Then, I used the following command to cache the data structure. This way, it doesn't print the warning messages that aren't useful. Below is the command with the output.

raw_players.cache()
DataFrame[key: binary, value: binary, topic: string, partition: int, offset: bigint, timestamp: timestamp, timestampType: int]

I then printed the schema using the following code, and seeing the following output:

raw_players.printSchema()
root
 |-- key: binary (nullable = true)
 |-- value: binary (nullable = true)
 |-- topic: string (nullable = true)
 |-- partition: integer (nullable = true)
 |-- offset: long (nullable = true)
 |-- timestamp: timestamp (nullable = true)
 |-- timestampType: integer (nullable = true)
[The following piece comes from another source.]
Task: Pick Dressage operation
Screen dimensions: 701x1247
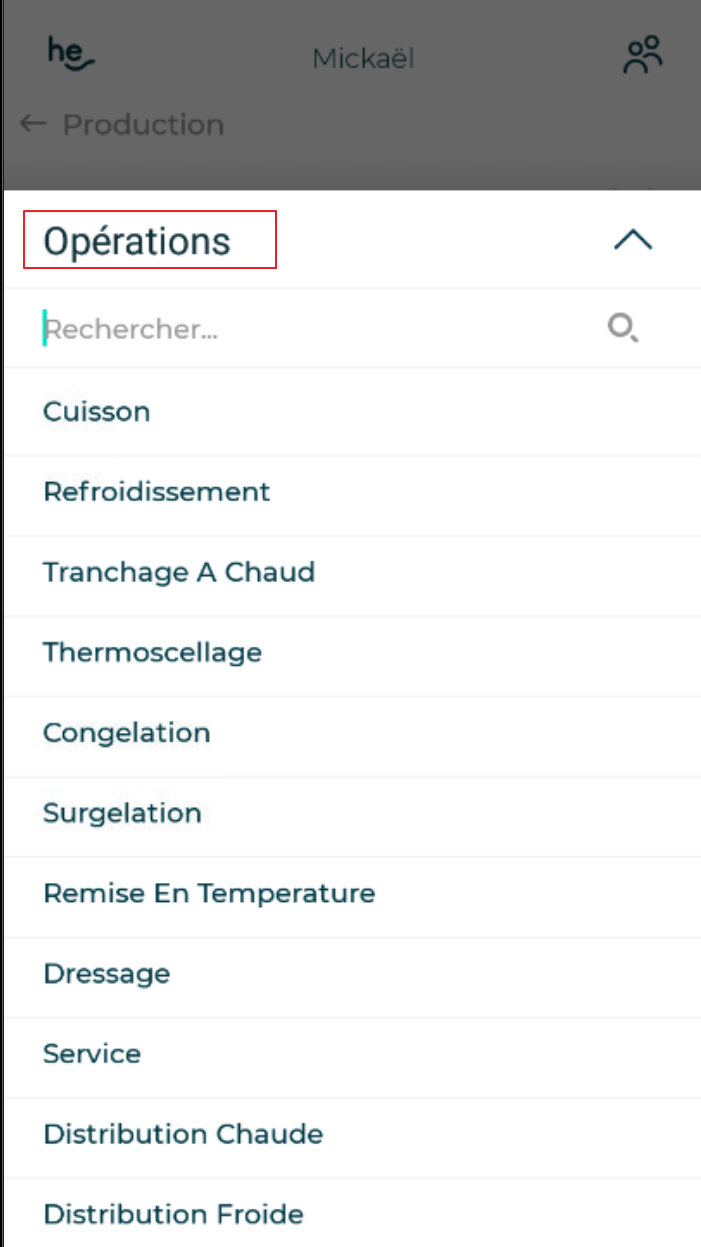Action: point(107,974)
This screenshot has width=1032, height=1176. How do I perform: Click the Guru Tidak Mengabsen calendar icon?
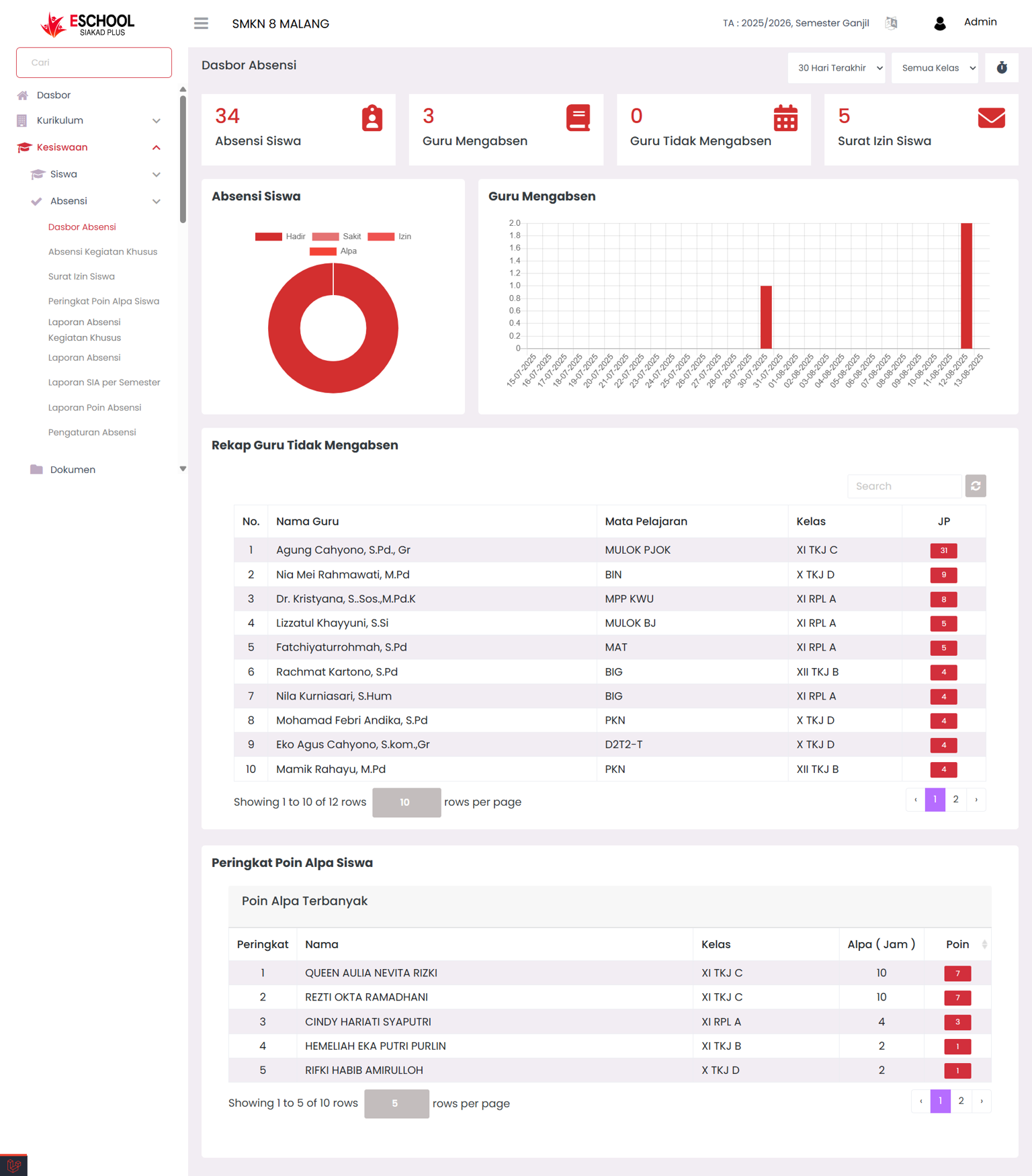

I used the following code to cast the keys and values from binary to string. Then, I printed the schema to check my work.

players = raw_players.select(raw_players.value.cast('string'))
players.printSchema()
root
 |-- value: string (nullable = true)

Then, I wrote the players data frame into a parquet file in the hadoop hfs. This is a binary format and immutable.

players.write.parquet("/tmp/players")

I then switched back to my docker command line window and used the following commands to view the directory. Below we can see players as a directory and not a file.

docker-compose exec cloudera hadoop fs -ls /tmp/
Found 3 items
drwxr-xr-x   - root   supergroup          0 2018-07-09 00:17 /tmp/commits
drwxrwxrwt   - mapred mapred              0 2018-02-06 18:27 /tmp/hadoop-yarn
drwx-wx-wx   - root   supergroup          0 2018-07-09 00:14 /tmp/hive

docker-compose exec cloudera hadoop fs -ls /tmp/players/
Found 2 items
-rw-r--r--   1 root supergroup          0 2018-07-09 02:17 /tmp/players/_SUCCESS
-rw-r--r--   1 root supergroup     406096 2018-07-09 02:17 /tmp/players/part-00000-98c643a4-d107-4843-97a1-c60d61851270-c000.snappy.parquet

Then, I went back to my spark container and printed the top 20 rows of the players data frame.

players.show()
+--------------------+
|               value|
+--------------------+
|{"Competition":"W...|
|{"Competition":"W...|
|{"Competition":"W...|
|{"Competition":"W...|
|{"Competition":"W...|
|{"Competition":"W...|
|{"Competition":"W...|
|{"Competition":"W...|
|{"Competition":"W...|
|{"Competition":"W...|
|{"Competition":"W...|
|{"Competition":"W...|
|{"Competition":"W...|
|{"Competition":"W...|
|{"Competition":"W...|
|{"Competition":"W...|
|{"Competition":"W...|
|{"Competition":"W...|
|{"Competition":"W...|
|{"Competition":"W...|
+--------------------+
only showing top 20 rows

I imported the sys package and then set a standard output that writes data to utf-8 instead of unicode.

import sys
sys.stdout = open(sys.stdout.fileno(), mode='w', encoding='utf8', buffering=1)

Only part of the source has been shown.